Hiking alone can be enjoyable, but it comes with additional risks. If you plan to hike alone, inform someone about your plans and estimated return time. Stick to well-traveled and marked trails, be cautious of your surroundings, and trust your instincts.
Do I need a permit to hike certain trails?
Certain hiking trails, especially in national parks and protected areas, may require permits. Check the trail’s official website or contact the managing authority to find out about permit requirements and how to obtain them.
How can I prevent blisters while hiking?
To prevent blisters, wear well-fitting and broken-in hiking boots or shoes. Consider wearing moisture-wicking socks designed for hiking, and use a lubricant like petroleum jelly on areas prone to blisters. Take breaks and remove your shoes to let your feet breathe during longer hikes.

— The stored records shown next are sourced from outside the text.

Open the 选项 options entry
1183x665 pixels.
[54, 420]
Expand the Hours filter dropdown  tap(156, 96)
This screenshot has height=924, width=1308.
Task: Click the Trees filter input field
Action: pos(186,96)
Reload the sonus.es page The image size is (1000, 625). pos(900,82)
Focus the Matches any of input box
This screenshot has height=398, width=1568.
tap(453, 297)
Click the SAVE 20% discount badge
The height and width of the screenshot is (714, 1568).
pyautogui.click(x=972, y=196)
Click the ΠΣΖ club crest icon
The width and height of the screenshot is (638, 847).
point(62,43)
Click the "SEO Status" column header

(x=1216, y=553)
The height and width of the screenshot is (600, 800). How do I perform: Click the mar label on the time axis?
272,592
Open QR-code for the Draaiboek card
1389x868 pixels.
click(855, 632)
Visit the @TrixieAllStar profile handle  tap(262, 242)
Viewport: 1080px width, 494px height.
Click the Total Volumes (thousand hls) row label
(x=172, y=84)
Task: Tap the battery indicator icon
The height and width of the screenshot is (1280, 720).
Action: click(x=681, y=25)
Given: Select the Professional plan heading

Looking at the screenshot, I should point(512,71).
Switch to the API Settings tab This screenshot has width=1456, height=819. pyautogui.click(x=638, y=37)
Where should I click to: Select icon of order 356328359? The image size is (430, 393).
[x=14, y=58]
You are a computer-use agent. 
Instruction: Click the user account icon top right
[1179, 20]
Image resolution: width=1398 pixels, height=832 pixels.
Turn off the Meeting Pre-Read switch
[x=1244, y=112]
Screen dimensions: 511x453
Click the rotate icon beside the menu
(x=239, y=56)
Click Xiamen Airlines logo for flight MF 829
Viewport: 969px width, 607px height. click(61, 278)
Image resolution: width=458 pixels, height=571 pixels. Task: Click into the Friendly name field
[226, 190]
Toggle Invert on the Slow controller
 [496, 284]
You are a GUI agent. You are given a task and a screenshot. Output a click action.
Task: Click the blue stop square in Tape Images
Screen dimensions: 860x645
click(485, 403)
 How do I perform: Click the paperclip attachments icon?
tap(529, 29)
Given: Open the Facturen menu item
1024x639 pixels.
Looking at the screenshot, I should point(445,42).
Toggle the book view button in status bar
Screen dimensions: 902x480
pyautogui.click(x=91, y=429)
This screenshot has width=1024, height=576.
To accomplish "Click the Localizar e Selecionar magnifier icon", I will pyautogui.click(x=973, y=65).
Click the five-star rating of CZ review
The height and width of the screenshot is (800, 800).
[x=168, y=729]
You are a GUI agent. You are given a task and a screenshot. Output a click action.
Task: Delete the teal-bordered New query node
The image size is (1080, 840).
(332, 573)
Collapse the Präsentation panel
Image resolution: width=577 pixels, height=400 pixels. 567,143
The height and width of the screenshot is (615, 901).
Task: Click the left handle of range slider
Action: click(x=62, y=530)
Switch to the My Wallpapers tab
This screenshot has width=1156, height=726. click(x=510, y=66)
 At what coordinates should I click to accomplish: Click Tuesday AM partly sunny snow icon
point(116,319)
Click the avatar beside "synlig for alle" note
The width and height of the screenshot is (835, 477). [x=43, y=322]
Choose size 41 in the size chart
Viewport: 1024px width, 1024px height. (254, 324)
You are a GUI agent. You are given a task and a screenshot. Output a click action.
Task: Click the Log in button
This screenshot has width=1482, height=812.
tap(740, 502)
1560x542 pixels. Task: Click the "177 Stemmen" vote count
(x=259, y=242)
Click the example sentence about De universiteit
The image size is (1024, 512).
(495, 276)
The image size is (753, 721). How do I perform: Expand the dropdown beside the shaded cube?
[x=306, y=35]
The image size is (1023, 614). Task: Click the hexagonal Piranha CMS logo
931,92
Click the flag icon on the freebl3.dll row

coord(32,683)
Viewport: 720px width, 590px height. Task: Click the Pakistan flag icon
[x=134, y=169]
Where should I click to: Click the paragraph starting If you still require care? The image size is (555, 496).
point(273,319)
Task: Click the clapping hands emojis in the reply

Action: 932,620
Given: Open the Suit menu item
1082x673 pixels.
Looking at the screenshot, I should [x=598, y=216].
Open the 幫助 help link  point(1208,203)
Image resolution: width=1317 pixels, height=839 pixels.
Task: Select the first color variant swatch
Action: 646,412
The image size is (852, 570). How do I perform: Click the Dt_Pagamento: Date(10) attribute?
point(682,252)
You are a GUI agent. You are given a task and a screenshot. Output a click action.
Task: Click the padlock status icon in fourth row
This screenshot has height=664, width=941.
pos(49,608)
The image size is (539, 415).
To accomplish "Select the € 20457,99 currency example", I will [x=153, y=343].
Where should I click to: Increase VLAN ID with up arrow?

Is camping allowed on hiking trails?
Camping regulations vary depending on the trail and the location. Some trails have designated camping areas, while others prohibit camping altogether. Research the specific trail and its rules regarding camping before your hike.
What should I do if I encounter wildlife during a hike?
If you encounter wildlife during a hike, maintain a safe distance and avoid approaching or feeding the animals. Respect their space and behavior. It’s essential to be familiar with the wildlife in the area and know how to respond appropriately in case of encounters with potentially dangerous animals.
Are there any hiking etiquettes I should follow?
Yes, there are some common hiking etiquettes to keep in mind. Yield the right of way to uphill hikers, stay on the trail to avoid damaging the environment, don’t disturb wildlife, and pack out all your trash. Also, keep noise to a minimum to preserve the tranquility of nature.